:: ИСХОДНЫЙ ЗАПРОС A ::
Перепечатайте без изменений отрывок текста о романе про Большого Мольна от слов «Ярче и острее» до слов «идеального состояния духа.» включительно.

### ИСХОДНЫЙ ТЕКСТ

Ярче и острее всех это воспринимал именно главный герой, Огюстен, по прозвищу Большой Мольн. Любовь к Ивонне – лишь часть картины мира, а не весь мир. Поэтому обретение только любви сделало его несчастным: чувство вины, стыд, невозможность испытать прежние ощущения во всей полноте. Если Ивонна могла бы довольствоваться этим, то Мольн не смог. В ней сильней реализм в наилучшем смысле этого слова, а в нем – романтизм, тяга к странствиям, к бесконечному и мучительному поиску идеального состояния духа.
«- Я знаю одно, - добавил Мольн, - конечно, я бы хотел еще раз повидать мадемуазель де Гале, только повидать… Но вот в чем я теперь твердо убежден: когда я открыл Безымянное Поместье, я ощутил себя на такой высоте, на вершине такого совершенства и такой чистоты, каких мне никогда уже не достигнуть. Только в смерти, - я тебе как-то писал об этом, - я, может быть, смогу вновь обрести красоту тех дней…»
Но умирает Ивонна, не дождавшись его возвращения, – персонаж, который мог бы очень глубоко тронуть (и частично так и происходит), но слишком она идеально терпелива и безупречна во всем. В результате, на мой взгляд, возникает эффект именно ее нереальности. Хотя, возможно, сам автор к тому не стремился. Она кажется прекрасней любой мечты, но мечта для Мольна состояла не только из нее, и именно этого в нем никто не сумел понять.
Но в эмоциональном смысле «пройти мимо» фрагментов, где достаточно сдержанно говорится о страданиях Ивонны невозможно:
«Я взглянул на девушку. Задумчивая и удрученная, смотрела она на заросли, в которых только что скрылся Мольн. Сколько еще раз ей придется задумчиво глядеть на дорогу, по которой навсегда уйдет Большой Мольн!
Она обернулась ко мне.
- Он несчастлив, - сказала она горестно.
И добавила:
- И, может быть, я не в силах ему помочь…»
Своеобразие романа заключается в том, что здесь не происходит разочарования в людях – нет конфликта, трагического контраста между придуманным образом и человеком из плоти и крови. Мартин Иден в романе Джека Лондона, персонаж явно романтический, разочаровывается в девушке, окружающем мире и, достигнув славы и богатства, кончает с собой. Герои Алена-Фурнье практически не дают повода для таких внутренних разрушений. Только какую-то детскость, инфантилизм, нежелание вписаться реальный мир им и можно поставить в упрек. Но для традиционно романтических героев это – не недостатки, а суть, основа, сердцевина их мировоззрения, и иными они быть не могут. По крайней мере – в юности. (В дальнейшем – возможны метаморфозы в ту или иную сторону, что всегда интересно.)
Рассказчик, друг Мольна, был рядом с Ивонной последние месяцы ее жизни, ее боль стала его болью, так фигура обыкновенного наблюдателя выросла к концу романа в нечто гораздо большее:
«Пролетели недели, месяцы. Где ты, прошлое? Где ты, утерянное счастье! На мою долю выпало брать за руку ту, что была феей, принцессой, таинственной любовью всего нашего отрочества, и искать для нее слова утешения, в то время как мой друг бродил неизвестно в каких краях. Что могу я рассказать теперь об этой поре, о беседах по вечерам, после того как в школе на холме Сен-Бенуа-де-Шан кончались уроки, о прогулках, во время которых нам хотелось говорить только об одном – о том самом, о чем мы решили молчать? В моей памяти смутно сохранились только черты милого исхудавшего лица да устремленные на меня глаза, которые медленно опускают веки, словно видят только свой внутренний мир».

######
### ФРАГМЕНТЫ СТРОК

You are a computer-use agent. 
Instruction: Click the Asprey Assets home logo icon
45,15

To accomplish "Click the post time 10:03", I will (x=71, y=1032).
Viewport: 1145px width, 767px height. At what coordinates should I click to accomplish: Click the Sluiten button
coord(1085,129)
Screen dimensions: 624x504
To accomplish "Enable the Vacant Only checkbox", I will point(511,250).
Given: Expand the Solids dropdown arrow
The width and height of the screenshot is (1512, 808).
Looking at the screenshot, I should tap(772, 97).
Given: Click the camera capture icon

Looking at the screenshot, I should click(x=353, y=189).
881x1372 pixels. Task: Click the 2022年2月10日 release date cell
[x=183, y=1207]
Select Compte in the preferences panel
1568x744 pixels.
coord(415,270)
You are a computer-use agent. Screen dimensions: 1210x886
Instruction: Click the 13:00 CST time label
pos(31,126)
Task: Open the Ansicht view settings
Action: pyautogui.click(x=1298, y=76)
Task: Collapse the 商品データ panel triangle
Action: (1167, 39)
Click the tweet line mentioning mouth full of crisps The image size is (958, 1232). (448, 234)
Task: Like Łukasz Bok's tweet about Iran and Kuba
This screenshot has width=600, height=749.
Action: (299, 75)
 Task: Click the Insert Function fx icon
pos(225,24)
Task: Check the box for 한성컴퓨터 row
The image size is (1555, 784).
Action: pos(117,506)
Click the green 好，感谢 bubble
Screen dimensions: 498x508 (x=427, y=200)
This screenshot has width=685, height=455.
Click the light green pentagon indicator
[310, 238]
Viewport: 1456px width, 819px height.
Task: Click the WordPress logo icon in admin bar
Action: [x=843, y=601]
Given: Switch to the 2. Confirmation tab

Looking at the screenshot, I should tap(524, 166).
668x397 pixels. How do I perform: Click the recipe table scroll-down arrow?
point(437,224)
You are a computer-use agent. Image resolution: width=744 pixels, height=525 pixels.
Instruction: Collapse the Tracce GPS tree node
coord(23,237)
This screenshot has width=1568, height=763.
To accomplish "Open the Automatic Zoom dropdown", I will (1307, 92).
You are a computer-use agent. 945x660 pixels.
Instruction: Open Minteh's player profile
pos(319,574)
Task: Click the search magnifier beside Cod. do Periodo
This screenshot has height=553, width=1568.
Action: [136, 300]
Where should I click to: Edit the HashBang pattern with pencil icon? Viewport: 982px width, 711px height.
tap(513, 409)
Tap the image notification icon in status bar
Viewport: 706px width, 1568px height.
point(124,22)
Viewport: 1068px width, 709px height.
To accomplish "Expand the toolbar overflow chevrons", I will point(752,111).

######

:: ИСХОДНЫЙ ЗАПРОС B ::
Отфильтруйте приведенные выше строки и выпишите каждую, в которой встречается слово «size». Регистр букв учитывается.

:: РЕЗУЛЬТАТ ВЫПОЛНЕНИЯ A ::
Ярче и острее всех это воспринимал именно главный герой, Огюстен, по прозвищу Большой Мольн. Любовь к Ивонне – лишь часть картины мира, а не весь мир. Поэтому обретение только любви сделало его несчастным: чувство вины, стыд, невозможность испытать прежние ощущения во всей полноте. Если Ивонна могла бы довольствоваться этим, то Мольн не смог. В ней сильней реализм в наилучшем смысле этого слова, а в нем – романтизм, тяга к странствиям, к бесконечному и мучительному поиску идеального состояния духа.

:: РЕЗУЛЬТАТ ВЫПОЛНЕНИЯ B ::
Click the tweet line mentioning mouth full of crisps The image size is (958, 1232). (448, 234)
The image size is (1555, 784).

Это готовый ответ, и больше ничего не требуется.